Ma l’avevo già fatto prima, e quel pezzo di carne dolorante cominciò a farmi male. Un dolore molto più avvertibile del cibo mi riempiva la bocca. Ciò nonostante, continuai a masticare gli spaghetti e cominciai a riflettere su come fossero poco gustosi e salati, nonché sulla loro orribile consistenza. Quindi li inghiottii, provando di nuovo una stretta dolorosa alla gola e poi una sensazione di pesantezza al petto.
Se tutto quello stesse capitando a Louis, mi dissi, e se tu fossi te stesso, un vecchio vampiro presuntuoso seduto lì a osservarlo, be’, lo condanneresti per ogni sua azione e per ogni pensiero, lo detesteresti per la timidezza dimostrata e per aver sprecato quell’esperienza, oltre che per la generale incapacità di sentire.

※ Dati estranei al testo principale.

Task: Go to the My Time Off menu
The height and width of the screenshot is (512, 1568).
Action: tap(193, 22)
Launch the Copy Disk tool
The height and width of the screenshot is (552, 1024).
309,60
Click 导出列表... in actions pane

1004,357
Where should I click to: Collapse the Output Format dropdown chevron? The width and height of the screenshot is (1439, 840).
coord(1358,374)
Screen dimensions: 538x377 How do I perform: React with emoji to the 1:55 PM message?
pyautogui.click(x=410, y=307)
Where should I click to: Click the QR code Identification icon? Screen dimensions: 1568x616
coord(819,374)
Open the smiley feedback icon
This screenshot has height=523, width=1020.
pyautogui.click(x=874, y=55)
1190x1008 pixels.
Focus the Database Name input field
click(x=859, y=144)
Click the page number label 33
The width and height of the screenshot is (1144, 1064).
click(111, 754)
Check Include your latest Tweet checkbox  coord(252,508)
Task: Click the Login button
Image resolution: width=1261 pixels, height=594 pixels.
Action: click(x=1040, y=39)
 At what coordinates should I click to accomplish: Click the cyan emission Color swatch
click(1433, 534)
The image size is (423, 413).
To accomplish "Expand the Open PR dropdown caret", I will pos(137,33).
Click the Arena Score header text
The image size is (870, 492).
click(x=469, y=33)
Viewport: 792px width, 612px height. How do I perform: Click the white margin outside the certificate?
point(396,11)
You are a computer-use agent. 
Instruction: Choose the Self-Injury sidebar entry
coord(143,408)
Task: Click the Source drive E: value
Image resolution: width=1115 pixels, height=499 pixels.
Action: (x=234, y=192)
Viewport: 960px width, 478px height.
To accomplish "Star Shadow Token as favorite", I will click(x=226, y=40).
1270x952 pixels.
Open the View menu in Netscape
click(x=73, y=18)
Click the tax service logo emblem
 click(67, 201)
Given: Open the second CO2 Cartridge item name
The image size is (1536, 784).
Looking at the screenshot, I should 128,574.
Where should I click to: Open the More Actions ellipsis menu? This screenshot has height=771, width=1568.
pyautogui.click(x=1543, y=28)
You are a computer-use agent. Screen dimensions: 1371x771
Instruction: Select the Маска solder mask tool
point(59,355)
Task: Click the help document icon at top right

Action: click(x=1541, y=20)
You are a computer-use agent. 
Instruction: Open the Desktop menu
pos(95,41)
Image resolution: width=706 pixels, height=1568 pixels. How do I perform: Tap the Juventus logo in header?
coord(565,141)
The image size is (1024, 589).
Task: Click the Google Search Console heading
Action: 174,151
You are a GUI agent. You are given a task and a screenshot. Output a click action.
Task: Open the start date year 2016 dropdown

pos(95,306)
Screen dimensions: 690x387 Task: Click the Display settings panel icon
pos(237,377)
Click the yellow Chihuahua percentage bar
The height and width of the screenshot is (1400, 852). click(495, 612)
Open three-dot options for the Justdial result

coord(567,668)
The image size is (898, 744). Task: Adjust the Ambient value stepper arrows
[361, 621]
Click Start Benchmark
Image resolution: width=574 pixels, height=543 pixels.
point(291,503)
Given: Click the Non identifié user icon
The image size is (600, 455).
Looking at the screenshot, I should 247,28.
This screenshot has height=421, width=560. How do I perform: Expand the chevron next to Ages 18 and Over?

Di nuovo, alzai la forchetta. Masticai un’altra boccata e la inghiottii. Bene, si avvertiva una specie di sapore. Ma non si trattava di quello delizioso e pungente del sangue. Erano molto più sciapi, quegli spaghetti, oltre a essere granulosi e appiccicaticci. Va bene, un’altra forchettata. Magari, prima o poi, mi sarebbe anche piaciuta, quella roba. Poteva anche darsi che non fosse buono, come cibo. Un’altra forchettata ancora.
«Ehi, piano», disse la ragazza carina. Si stava appoggiando contro di me, ma non riuscivo a sentire la sua densa morbidezza attraverso il cappotto. Mi girai e la guardai ancora negli occhi, ammirando le lunghe ciglia nere e ricurve e la bocca, che sembrava così dolce quando sorrideva. «Stai trangugiando la tua cena…»
«Lo so. Ho molta fame», replicai. «Ascoltami, so che ti sembrerò terribilmente ingrato. Ma non hai per caso qualcosa di diverso da questo grande ammasso coagulato? Sai, qualcosa di più consistente… Un po’ di carne, forse?»
Rise. «Sei davvero molto strano», disse. «Di dove sei? Davvero, intendo.»
«Vengo dalla campagna francese», risposi. «Va bene, ti porto qualcos’altro.»
Non appena se ne fu andata, bevvi un altro bicchiere di vino. Mi stava cominciando a girare la testa, ma sentivo anche un calore che, in un certo senso, era piacevole. D’un tratto mi venne anche voglia di ridere e mi resi conto di essere un po’ ubriaco.